Directions for this task - Would you repeat the whole listing exactly?
** Given data follows **
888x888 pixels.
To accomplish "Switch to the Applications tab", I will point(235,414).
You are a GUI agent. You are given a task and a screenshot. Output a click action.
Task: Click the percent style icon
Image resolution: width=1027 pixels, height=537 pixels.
** End of Given data **
Task response -
888x888 pixels.
To accomplish "Switch to the Applications tab", I will point(235,414).
You are a GUI agent. You are given a task and a screenshot. Output a click action.
Task: Click the percent style icon
Image resolution: width=1027 pixels, height=537 pixels.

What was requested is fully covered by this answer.